Das dürfte den Betreiber betreffen.

Wo blieb die Kontrollpflicht der zuständigen Behörde?

  1. Amtsträger, die eine fehlerhafte Genehmigung erteilen:
  2. Amtsträger, die eine fehlerhafte Genehmigung nicht zurücknehmen: sowohl bei einer von vorne herein – unerkannt – rechtswidrigen (Ingerenz) als auch bei einer nachträglich rechtswidrig gewordenen Genehmigung (behördlichen Überwachungspflicht) bejaht die herrschende Meinung die Garantenstellung und kommt somit zur Unterlassungstäterschaft jedenfalls bei Allgemeindelikten. Dies gilt auch für den Nachfolger des die Genehmigung erteilenden Beamten.
  3. Amtsträger, die eine gebotene Untersagung oder Auflagen nicht anordnen: auch hier bejaht die herrschende Meinung die Garantenstellung des zuständigen Amtsträgers der Überwachungsbehörde (Beschützergarant für die entsprechenden Umweltmedien)
  4. Nach diesen unerklärlichen Verzögerungen um mindestens eine Woche durch Amtsträger, besteht sogar der Verdacht einer Strafvereitelung im Amt 258 STGB.

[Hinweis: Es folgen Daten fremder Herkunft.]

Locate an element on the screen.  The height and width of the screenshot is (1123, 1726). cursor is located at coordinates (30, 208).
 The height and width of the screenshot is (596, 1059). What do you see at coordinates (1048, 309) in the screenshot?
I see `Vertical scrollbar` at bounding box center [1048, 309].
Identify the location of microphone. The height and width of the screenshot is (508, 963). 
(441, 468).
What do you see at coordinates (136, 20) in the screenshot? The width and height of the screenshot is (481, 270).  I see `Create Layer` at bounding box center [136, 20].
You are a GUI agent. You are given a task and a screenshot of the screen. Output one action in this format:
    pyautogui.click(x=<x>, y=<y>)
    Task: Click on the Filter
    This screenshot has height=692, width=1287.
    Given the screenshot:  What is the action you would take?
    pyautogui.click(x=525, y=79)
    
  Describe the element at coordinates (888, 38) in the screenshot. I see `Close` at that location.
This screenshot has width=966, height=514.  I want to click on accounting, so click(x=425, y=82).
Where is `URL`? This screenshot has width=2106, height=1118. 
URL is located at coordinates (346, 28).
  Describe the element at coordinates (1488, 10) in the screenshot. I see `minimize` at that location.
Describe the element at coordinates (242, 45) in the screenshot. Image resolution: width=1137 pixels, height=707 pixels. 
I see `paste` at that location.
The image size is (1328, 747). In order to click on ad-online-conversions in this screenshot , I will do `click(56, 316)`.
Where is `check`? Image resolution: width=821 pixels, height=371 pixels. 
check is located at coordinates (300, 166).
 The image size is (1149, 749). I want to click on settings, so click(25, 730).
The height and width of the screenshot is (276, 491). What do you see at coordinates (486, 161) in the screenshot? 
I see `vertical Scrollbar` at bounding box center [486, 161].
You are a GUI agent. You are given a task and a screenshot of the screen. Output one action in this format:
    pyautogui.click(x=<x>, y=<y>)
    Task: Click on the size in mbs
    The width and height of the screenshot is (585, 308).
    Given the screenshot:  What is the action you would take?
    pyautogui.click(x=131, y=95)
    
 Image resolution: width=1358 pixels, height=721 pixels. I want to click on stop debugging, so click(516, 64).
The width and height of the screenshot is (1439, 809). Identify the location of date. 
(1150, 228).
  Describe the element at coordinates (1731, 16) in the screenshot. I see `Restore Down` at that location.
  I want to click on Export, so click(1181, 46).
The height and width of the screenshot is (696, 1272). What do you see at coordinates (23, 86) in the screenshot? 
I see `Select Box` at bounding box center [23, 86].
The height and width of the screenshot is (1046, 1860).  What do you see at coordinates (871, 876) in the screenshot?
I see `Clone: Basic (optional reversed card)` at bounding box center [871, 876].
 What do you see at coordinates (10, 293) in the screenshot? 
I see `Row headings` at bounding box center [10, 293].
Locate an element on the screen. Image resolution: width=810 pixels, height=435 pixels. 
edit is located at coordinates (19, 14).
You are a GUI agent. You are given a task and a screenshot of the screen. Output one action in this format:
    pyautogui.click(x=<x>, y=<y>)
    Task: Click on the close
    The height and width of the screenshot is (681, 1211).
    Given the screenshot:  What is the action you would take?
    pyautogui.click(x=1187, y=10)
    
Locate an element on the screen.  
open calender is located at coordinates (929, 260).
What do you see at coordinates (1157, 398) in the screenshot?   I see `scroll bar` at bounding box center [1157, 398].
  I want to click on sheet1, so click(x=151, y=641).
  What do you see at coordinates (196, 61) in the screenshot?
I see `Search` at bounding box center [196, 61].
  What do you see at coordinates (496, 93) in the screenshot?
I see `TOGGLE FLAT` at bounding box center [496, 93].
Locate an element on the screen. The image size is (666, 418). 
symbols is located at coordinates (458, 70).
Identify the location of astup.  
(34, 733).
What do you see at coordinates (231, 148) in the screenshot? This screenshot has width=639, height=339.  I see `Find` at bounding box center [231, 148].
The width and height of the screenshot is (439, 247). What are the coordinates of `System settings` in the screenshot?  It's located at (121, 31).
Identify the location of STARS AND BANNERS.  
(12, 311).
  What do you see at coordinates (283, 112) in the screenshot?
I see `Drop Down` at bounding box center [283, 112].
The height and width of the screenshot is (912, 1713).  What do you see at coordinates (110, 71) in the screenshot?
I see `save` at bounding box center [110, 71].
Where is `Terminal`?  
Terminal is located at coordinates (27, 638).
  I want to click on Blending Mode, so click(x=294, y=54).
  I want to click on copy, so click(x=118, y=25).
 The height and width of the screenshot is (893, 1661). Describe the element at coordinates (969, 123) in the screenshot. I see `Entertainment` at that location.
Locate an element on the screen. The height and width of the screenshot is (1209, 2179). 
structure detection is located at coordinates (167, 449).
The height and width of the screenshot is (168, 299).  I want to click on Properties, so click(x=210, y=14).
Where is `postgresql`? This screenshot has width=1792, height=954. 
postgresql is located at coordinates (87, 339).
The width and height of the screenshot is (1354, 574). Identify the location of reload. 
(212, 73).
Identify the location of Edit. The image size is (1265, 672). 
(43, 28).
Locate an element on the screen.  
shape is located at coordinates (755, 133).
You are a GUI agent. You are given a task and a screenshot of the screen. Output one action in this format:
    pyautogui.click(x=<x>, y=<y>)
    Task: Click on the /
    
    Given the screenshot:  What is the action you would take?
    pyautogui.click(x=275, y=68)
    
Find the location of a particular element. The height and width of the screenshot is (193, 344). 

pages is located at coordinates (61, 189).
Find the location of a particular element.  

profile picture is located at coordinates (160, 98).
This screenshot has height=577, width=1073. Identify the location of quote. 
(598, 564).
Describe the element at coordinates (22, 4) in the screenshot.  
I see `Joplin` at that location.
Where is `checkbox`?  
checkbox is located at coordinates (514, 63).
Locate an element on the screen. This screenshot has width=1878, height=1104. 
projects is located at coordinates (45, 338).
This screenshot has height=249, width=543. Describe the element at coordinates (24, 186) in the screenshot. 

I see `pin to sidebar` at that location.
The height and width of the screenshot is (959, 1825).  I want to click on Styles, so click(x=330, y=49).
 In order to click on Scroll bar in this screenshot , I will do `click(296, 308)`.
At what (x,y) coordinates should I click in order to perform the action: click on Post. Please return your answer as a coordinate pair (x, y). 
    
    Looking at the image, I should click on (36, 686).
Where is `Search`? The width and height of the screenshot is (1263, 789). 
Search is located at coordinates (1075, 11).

All das passt zur Wahrnehmung der artenreichsten Süßwasserlebensräume und den Gerede von sogenannter Biodiversität. Die Flusslandschaft des Jahres 2006/7 interessiert weder Behörden noch die Politik. Fische hört man nicht und sieht sie kaum!

Die Fakten sehen Sie in der Anlage.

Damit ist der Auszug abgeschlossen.